Cytology of effusions (Yr 3) Flashcards
what are the features of the serous fluid that facilitates movement in the cavities?
low cellularity
low total protein
(it is an ultrafiltrate)
what are the three things that dictate the amount of fluid in the body cavities?
hydrostatic pressure
oncotic pressure
permeability of vessels
what is the usual cause of transudate effusions?
imbalances in hydrastatic/oncotic pressure
what is the usual cause of exudate effusions?
increased vascular permeability due to inflammation
how can you tell if a effusion sample is iatrogenically contaminated with blood?
initially clear then blood (or vice-versa)
swirling of blood
blood will clot
see platelets under microscope
how can you tell if the blood in the effusion is from true body cavity haemorrhage and not just iatrogenic?
fluid doesn’t clot
supernatant often haemolysed
no platelets and erythrophagocytosis under microscope
how do chyle effusion appear?
milk, white, opaque
what is the usual location of a lesion causing a chylous effusion?
thoracic duct (heart disease, trauma, neoplasia, idiopathic)
what cytology would you expect from chylous effusions?
lots of lymphocytes (it is lymph)
high triglycerides
how can you tell if an effusion is chyle or pseudochyle?
measure triglycerides
(pseudochyle has low triglycerides and is white due to protein, cholesterol or cell debris)

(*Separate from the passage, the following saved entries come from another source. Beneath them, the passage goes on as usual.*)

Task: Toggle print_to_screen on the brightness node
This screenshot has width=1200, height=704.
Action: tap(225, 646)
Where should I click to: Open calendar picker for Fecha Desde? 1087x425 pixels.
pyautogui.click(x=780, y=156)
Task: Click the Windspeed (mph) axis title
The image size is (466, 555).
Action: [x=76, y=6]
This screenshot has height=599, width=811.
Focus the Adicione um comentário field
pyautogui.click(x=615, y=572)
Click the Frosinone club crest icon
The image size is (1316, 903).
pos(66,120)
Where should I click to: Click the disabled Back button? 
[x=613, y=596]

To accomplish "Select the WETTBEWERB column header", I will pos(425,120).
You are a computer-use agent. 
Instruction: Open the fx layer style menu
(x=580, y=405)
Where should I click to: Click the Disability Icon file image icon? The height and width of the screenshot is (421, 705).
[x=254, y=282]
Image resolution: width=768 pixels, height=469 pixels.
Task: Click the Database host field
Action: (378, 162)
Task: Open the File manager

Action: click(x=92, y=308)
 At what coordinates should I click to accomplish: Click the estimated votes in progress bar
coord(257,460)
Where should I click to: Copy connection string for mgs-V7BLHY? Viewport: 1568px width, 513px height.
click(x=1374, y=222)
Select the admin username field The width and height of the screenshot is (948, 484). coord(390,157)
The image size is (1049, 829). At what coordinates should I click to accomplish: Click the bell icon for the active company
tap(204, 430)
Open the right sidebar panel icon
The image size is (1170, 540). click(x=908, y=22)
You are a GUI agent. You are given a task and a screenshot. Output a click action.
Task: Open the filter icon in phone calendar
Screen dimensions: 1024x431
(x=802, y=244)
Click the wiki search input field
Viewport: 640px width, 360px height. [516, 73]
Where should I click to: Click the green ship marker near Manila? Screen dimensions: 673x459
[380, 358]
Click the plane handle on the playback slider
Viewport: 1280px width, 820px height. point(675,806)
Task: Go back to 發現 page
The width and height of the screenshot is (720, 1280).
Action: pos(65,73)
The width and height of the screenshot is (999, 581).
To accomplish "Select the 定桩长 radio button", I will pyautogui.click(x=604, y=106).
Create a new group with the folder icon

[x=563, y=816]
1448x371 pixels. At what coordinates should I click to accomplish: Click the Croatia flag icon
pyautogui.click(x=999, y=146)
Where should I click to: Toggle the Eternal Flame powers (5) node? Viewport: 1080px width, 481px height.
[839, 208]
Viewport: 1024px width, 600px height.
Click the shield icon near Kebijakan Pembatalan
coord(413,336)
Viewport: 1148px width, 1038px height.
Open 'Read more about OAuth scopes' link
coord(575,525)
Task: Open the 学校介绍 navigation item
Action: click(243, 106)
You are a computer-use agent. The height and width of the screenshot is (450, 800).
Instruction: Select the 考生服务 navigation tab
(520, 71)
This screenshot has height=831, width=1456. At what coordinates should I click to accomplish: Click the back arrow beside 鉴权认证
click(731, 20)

how do transudates appear?
clear and colourless
(TRANSlucent)
what is the cytology findings of transudates?
low protein
low cells (some monocytes and macrophages)
what is the typical cause of transudate effusions?
hypoalbinaemia (protein losing enteropathy, protein losing nephropathy, reduced protein production from liver)
what should be done if you drain a transudate effusion?
measure albumin/creatinine
urinalysis (UPCR)
imaging
look for GI and renal disease
what cytology is found in modified transudates?